Al tiempo: llegarán nuevas pandemias, nuevos cataclismos ecoambientales, nuevas guerras y migraciones sin fin, nuevos repuntes del terrorismo islámico y de cualquier otro origen, nuevas profecías sobre el agotamiento de los recursos energéticos, el calentamiento global, el fin del mundo… Y cuando vayamos a votar lo haremos con el temblor acucioso de quien busca con urgencia no a quien pueda despertarnos de la pesadilla sino a quien esté capacitado para negociar con los monstruos una rendición más o menos aceptable. En la lucha contra la adversidad ya no anhelamos vencer sino merecer una capitulación que nos haga sufrir lo menos posible.
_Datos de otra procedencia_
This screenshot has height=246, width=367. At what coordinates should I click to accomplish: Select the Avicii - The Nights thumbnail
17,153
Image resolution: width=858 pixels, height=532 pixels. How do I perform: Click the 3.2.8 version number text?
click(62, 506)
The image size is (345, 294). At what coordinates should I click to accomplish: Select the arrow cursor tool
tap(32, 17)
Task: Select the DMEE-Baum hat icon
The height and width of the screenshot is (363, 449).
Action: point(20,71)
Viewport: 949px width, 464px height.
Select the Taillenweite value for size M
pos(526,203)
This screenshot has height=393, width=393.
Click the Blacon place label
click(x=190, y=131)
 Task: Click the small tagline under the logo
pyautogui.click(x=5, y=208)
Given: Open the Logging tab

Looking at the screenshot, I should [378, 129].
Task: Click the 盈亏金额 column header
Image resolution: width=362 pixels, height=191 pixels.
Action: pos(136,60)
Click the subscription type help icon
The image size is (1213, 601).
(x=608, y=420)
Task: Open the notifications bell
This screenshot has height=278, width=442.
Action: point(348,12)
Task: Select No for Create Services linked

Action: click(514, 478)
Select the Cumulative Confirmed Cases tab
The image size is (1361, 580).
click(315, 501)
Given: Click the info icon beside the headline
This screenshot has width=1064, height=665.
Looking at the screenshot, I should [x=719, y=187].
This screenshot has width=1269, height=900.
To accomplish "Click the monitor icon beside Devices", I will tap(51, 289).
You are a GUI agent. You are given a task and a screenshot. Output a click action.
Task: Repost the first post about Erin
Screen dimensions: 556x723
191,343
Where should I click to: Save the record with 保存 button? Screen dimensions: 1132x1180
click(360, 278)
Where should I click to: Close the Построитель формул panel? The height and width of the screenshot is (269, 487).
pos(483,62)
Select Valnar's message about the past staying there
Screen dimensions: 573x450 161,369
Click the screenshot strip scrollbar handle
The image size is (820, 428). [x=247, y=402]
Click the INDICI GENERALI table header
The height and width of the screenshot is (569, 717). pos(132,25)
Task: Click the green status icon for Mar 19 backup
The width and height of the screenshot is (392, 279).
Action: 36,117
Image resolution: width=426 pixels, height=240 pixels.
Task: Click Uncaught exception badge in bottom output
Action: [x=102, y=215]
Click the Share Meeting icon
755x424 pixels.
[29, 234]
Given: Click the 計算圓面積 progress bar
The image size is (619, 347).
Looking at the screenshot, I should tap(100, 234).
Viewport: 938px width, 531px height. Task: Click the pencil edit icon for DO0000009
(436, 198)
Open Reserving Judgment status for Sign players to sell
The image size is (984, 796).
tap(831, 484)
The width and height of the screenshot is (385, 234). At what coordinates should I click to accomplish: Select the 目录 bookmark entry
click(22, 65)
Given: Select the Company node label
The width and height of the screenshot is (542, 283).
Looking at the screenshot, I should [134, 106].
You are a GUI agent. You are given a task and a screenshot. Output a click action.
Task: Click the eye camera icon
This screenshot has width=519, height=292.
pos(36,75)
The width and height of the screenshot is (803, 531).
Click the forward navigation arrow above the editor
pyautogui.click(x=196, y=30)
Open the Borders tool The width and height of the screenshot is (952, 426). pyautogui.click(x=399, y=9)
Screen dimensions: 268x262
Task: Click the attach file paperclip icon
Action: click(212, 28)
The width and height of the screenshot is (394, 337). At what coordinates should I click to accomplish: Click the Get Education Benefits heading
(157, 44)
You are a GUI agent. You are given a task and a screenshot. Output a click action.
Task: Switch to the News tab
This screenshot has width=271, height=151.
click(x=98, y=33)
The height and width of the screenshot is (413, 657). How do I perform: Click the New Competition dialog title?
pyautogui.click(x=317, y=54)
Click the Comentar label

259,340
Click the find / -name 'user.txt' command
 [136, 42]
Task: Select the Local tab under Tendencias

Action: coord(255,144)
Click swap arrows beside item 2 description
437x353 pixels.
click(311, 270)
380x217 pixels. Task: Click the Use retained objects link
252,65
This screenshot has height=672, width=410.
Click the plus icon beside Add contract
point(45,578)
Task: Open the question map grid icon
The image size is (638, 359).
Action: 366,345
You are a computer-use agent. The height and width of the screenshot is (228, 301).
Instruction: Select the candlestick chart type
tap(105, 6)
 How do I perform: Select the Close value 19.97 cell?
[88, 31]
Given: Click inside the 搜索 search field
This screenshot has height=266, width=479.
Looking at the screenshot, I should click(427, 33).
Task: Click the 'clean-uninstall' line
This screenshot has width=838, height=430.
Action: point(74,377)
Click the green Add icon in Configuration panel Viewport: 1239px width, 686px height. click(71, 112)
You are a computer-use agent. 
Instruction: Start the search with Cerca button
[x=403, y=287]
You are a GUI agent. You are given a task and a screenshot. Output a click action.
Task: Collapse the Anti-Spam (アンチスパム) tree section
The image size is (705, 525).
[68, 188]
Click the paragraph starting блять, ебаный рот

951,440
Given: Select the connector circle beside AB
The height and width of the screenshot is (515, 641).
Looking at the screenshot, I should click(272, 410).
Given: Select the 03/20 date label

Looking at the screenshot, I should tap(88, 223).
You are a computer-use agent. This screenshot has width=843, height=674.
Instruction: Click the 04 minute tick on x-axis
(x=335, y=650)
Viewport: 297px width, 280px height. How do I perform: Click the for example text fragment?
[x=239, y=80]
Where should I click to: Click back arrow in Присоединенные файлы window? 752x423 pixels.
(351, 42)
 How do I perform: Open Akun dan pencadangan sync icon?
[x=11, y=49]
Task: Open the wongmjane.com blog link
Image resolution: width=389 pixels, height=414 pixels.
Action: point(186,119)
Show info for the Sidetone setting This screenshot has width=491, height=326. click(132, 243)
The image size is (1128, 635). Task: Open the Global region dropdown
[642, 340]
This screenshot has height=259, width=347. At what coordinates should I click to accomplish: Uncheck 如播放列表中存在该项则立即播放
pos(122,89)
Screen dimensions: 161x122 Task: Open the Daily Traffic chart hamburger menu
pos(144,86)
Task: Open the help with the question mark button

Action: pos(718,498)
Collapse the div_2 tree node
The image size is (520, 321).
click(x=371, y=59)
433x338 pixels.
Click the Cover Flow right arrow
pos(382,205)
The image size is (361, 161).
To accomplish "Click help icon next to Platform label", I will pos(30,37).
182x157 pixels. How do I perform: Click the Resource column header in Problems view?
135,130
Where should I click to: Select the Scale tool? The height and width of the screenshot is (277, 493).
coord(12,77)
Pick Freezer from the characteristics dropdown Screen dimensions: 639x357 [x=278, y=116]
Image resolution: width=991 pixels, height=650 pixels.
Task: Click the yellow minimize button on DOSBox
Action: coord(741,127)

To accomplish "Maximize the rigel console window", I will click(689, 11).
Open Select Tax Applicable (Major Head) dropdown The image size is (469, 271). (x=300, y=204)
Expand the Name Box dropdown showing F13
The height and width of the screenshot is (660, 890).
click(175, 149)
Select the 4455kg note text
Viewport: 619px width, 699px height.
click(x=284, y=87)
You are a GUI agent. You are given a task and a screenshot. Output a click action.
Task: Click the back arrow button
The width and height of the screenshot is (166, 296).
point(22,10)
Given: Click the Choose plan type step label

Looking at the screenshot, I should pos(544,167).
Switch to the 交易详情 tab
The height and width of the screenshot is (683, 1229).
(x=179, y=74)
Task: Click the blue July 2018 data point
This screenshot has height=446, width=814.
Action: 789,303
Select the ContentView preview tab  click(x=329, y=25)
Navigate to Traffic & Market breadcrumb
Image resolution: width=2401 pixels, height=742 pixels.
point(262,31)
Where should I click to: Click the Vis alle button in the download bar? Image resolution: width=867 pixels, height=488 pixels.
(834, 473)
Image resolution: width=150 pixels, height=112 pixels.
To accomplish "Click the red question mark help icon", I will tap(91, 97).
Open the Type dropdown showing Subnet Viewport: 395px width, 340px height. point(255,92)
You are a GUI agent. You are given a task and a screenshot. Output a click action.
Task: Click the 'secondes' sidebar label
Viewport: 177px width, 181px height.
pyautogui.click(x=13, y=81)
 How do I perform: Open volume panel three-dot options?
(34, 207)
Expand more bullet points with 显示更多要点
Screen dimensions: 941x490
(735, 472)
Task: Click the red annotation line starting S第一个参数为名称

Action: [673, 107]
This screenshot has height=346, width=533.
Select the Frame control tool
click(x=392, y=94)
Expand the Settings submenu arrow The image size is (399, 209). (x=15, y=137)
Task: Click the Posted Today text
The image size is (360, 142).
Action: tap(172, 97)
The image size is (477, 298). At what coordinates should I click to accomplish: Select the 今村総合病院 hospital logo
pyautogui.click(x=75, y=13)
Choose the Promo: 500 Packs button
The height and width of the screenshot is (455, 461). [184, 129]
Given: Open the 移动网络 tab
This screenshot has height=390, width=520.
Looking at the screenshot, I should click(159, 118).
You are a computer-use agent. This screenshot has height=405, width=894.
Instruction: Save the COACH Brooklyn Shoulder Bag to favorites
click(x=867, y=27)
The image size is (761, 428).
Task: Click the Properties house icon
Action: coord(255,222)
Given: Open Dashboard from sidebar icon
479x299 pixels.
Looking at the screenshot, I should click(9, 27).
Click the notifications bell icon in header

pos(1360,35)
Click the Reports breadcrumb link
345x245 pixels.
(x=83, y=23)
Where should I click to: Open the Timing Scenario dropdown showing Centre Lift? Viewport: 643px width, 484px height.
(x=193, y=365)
Hemos normalizado no llegar a fin de mes, pasar frío en invierno o pagar unas facturas de luz/gas astronómicas —quien aún pueda—, las estanterías medio vacías en los supermercados, las pensiones de miseria y los salarios de gleva, las puertas cerradas de los centros de salud, las listas de espera intolerables para cualquier gestión administrativa, la prohibición de circular en vehículos automóviles por el centro de los ciudades a menos que se pague el correspondiente portazgo “ecológico”… Hemos normalizado la aceptación de unas sociedades tumultuosas, sin fundamento en la historia y sin proyecto común de futuro, en las que cada particularidad sobrevive como puede en tanto que la colectividad aspira al bálsamo del Estado como único remedio. Y a todas esas normalidades y otras muchas que nos conducen a la nada feliz del pordiosero agradecido llaman “progreso” las élites que nos mandan y también las que nos gobiernan. Sí, en efecto: los suicidas prefiguran los destinos lejanos de la humanidad. Aunque, seamos optimistas bien informados por una vez: no tan lejanos.